▶ **TASK A**:
In the passage on foreign land holdings, list the countries that the Protecting America's Agricultural Land from Foreign Harm Act targets.
▶ **TASK B**:
Rewrite the passage on foreign land holdings starting with "Total: 44,776,078 acres, up" and going on through "yet delays persist.", putting "purchases" in place of "deals".

Total: 44,776,078 acres, up 8.6% from 2022, fueled by renewables scarring landscapes.

Institutional failures enable this.

Betrayers in Power: Legislative, Judicial, and Institutional Collusion, Coercion, and Cowardice

Our government’s branches collude in this surrender, through lax enforcement, judicial overreach, and bureaucratic inertia, betraying the founding covenant. CFIUS reviews deals but misses gaps; a 2024 GAO audit reveals incomplete data sharing, hindering identification of risks near 100+ bases. USDA’s AFIDA process, last updated 2006, lacks verification, allowing underreporting—GAO recommends audits, yet delays persist.

Legislatively, cowardice abounds: The Farmland Security Act of 2023 boosts penalties to 100% of land value for shell companies, but stalls in committee amid lobbying. States like Texas’s SB 147 bans certain countries, but federal preemption creates loopholes. The Protecting America’s Agricultural Land from Foreign Harm Act targets Iran, North Korea, China, Russia, yet partisan gridlock halts progress.

Judicially, collusion emerges: Florida’s SB 264, restricting Chinese ownership, faced Eleventh Circuit blocks in 2024, prioritizing “rights” over security. Similar rulings in Virginia and California undermine state efforts, coercing compliance with globalist agendas.

Institutions like USDA collude via slow reporting; a 2024 NACo Primer criticizes delays, while reciprocity acts are ignored. Coercion from international pacts, like WTO ties, pressures leniency. Cowardice in enforcement: Despite ANPRM for AFIDA reforms, no binding changes, allowing adversary acres per USDA.

This systemic failure erodes our land, resources, and safety, demanding accountability.

Tying to the Series

This environmental plunder links to prior entries: demographic overwhelm in (Part I) mirrors resource strain; economic drains in (Part V) fuel foreign grabs. Cultural shifts (Part X) parallel ecological ones, both displacing our Ethnic American essence.

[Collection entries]
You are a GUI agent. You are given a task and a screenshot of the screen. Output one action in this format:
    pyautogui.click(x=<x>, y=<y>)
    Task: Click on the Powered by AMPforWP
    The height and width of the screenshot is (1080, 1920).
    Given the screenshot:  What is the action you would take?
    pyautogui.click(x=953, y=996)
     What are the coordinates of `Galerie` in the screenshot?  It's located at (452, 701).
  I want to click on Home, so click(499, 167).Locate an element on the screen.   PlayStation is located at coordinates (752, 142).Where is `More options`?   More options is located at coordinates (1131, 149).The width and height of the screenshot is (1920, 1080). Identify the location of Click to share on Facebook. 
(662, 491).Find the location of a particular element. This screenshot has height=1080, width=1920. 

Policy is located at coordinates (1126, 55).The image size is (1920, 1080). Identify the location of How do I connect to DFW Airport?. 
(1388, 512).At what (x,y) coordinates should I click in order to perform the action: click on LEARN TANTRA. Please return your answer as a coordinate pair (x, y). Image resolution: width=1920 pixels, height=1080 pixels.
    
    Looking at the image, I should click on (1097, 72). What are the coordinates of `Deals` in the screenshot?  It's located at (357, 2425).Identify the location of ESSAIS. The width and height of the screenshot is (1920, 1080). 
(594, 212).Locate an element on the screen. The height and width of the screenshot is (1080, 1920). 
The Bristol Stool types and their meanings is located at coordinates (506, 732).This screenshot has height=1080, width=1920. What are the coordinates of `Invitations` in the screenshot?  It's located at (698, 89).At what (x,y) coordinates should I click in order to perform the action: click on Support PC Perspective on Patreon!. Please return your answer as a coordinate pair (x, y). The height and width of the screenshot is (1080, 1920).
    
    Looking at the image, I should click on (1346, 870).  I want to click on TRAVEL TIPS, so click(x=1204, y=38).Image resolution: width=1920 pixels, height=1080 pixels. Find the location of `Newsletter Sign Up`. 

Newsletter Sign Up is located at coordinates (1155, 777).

▶ **OUTPUT A**:
Iran, North Korea, China, Russia

▶ **OUTPUT B**:
Total: 44,776,078 acres, up 8.6% from 2022, fueled by renewables scarring landscapes.

Institutional failures enable this.

Betrayers in Power: Legislative, Judicial, and Institutional Collusion, Coercion, and Cowardice

Our government’s branches collude in this surrender, through lax enforcement, judicial overreach, and bureaucratic inertia, betraying the founding covenant. CFIUS reviews purchases but misses gaps; a 2024 GAO audit reveals incomplete data sharing, hindering identification of risks near 100+ bases. USDA’s AFIDA process, last updated 2006, lacks verification, allowing underreporting—GAO recommends audits, yet delays persist.